Iedereen kijkt uit naar het einde. Het einde van de crisis. Het moment waarop de maatregelen zullen opgeheven worden. Sommigen spreken al van zogenoemde bevrijdingsfeesten. Omdat zij zich dan bevrijd zien uit hun kot. Ik zie het anders. Ik zie ons allen naar buiten stappen. Op pleinen. In straten. In cafés. In parken. Op podia. Iedereen. Ik zie iedereen dat ene lied zingen. Uw lied. Elk in zijn dialect. In zijn taal. Ik zie dat gebeuren en ik voel de verenigende kracht van dat moment. Ik zie dat en ik hoop dat die verenigende kracht nooit zal wegdrijven. Dat die kracht voor eeuwig blijft. Dat zou mooi zijn. Dat zou mooi zijn dat we dit kunnen doen met uw lied.

 

Beste Katrien. Ik wil u danken dat u uw raam openzette. Dat u dat lied zong.
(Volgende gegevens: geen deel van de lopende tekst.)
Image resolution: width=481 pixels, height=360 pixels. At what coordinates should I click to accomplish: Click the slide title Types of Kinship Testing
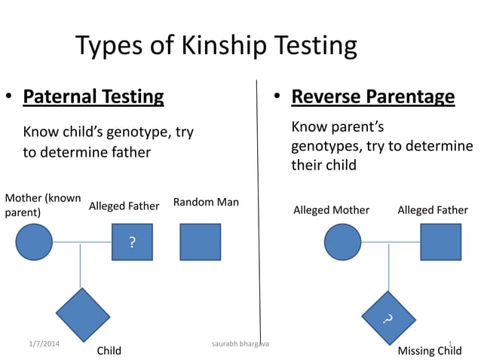(216, 46)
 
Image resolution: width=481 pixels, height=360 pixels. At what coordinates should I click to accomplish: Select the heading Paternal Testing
(93, 96)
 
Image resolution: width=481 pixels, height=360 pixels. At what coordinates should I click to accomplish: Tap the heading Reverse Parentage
(372, 96)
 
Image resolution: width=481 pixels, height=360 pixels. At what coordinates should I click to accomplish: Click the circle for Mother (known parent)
(34, 243)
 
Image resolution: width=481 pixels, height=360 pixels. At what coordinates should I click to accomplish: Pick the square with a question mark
(132, 243)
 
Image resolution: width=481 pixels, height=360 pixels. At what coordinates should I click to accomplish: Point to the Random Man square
(200, 243)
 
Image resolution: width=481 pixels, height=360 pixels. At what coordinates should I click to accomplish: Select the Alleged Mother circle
(343, 243)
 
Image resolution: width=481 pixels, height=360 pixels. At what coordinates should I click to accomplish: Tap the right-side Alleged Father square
(440, 243)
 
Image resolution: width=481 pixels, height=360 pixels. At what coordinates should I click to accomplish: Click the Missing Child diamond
(388, 317)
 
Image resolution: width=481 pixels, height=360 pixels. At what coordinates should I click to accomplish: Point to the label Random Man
(206, 202)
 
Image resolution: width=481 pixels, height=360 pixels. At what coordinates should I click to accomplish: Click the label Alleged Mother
(331, 210)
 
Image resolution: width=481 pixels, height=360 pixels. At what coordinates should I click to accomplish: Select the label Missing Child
(430, 351)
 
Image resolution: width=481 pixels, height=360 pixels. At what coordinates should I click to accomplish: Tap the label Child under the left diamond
(109, 351)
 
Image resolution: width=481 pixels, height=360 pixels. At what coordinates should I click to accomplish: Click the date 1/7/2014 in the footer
(40, 344)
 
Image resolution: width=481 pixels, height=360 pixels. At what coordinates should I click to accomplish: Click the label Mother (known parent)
(43, 205)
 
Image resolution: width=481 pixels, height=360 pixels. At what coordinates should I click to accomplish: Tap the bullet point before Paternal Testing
(9, 97)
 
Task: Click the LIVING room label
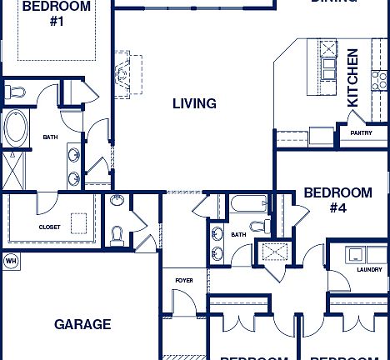194,104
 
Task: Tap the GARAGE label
82,324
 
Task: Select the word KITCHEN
352,78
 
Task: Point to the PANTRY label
361,132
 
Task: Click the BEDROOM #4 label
338,201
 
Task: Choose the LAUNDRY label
369,269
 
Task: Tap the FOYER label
183,280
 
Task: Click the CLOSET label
49,226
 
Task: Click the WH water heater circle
11,261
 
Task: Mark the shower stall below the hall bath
272,251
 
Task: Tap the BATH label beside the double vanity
50,138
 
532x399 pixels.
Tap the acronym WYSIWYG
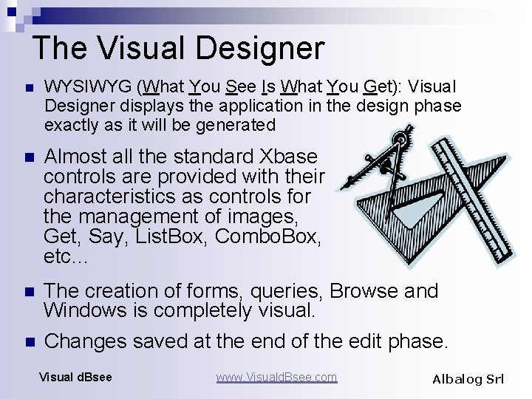click(x=89, y=87)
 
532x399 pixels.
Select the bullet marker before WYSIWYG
click(x=29, y=88)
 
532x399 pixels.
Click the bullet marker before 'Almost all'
click(x=29, y=157)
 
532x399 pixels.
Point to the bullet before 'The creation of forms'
click(x=29, y=292)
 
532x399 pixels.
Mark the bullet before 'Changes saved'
click(x=29, y=342)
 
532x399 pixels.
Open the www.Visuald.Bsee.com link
click(x=276, y=378)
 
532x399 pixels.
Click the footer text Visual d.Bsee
click(x=75, y=378)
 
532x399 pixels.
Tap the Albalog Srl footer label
click(x=468, y=379)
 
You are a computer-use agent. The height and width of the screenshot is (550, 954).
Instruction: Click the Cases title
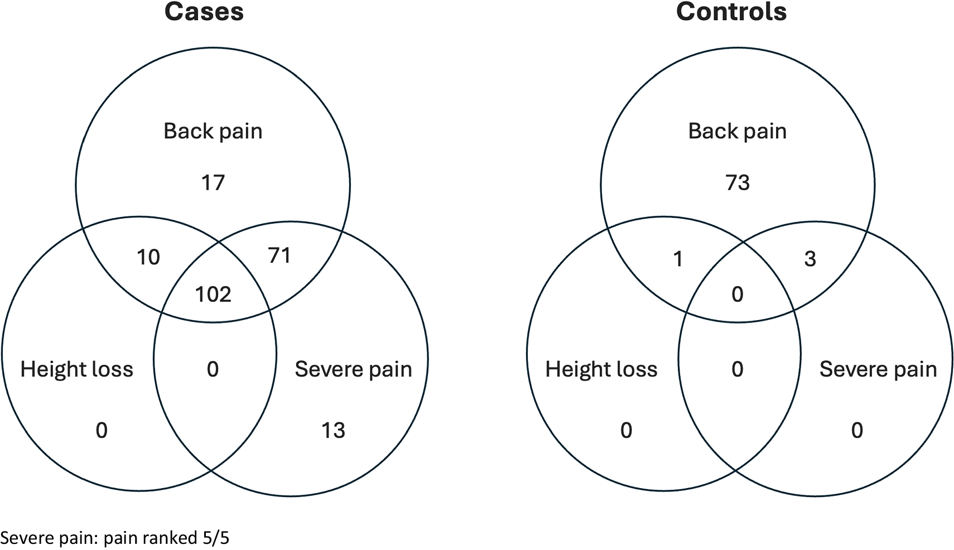(x=204, y=12)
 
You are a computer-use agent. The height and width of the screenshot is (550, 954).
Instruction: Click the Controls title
(x=731, y=12)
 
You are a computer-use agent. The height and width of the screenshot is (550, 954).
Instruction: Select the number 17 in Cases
(x=213, y=183)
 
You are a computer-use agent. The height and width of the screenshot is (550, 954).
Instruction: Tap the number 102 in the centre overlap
(x=213, y=294)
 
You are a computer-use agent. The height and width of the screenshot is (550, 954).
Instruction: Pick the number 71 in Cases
(x=279, y=255)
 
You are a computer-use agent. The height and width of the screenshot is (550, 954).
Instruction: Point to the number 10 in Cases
(x=148, y=257)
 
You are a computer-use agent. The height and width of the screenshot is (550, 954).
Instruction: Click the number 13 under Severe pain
(x=333, y=430)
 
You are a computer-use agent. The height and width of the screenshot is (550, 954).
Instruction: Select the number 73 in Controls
(x=738, y=183)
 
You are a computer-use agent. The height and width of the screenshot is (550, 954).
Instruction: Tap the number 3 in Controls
(x=810, y=259)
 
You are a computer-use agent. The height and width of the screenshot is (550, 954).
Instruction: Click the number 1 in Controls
(x=678, y=259)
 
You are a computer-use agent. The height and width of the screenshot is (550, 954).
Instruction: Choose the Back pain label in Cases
(x=213, y=131)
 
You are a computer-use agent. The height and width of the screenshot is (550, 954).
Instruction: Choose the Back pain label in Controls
(x=737, y=131)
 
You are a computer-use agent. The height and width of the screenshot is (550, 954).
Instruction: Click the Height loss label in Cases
(x=76, y=369)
Voor ons. Het deed deugd. Meer dan deugd. Daarvoor van harte bedankt.

 

Met vriendelijke groeten.

 

PS: Ik ben nieuwsgierig. U moet het mij vergeven. Maar ik ging even het internet op om uw naam te googelen. Ik kwam uit bij Pigeon. Dat is uw artiestennaam. Onder die naam maakt u muziek. Ik maakte kennis met een schitterende pianiste. Ik luisterde naar uw beide albums, Short Stories en Pigeon. Ik beluisterde ze integraal. Ik was onder de indruk. Behoorlijk onder de indruk. Dat ene lied deed mij kennismaken met een artieste. Een buitengewone artieste.

Reactie plaatsen

Reacties

Calemyn Ronaldp
4 jaar geleden

Prachtig. Mooie tekst.

hilde demeulenaere
4 jaar geleden

Zo schoon lied. Ik word er warm va' van binnen.

Maggy
4 jaar geleden

Geweldig, gefeliciteerd

Stefaan Schamp
4 jaar geleden

Prachtig, mooie stem, gevoel, waar heeft men zo een talentvolle artieste kunnen verbergen!? Hopelijk horen we hier meer van!!??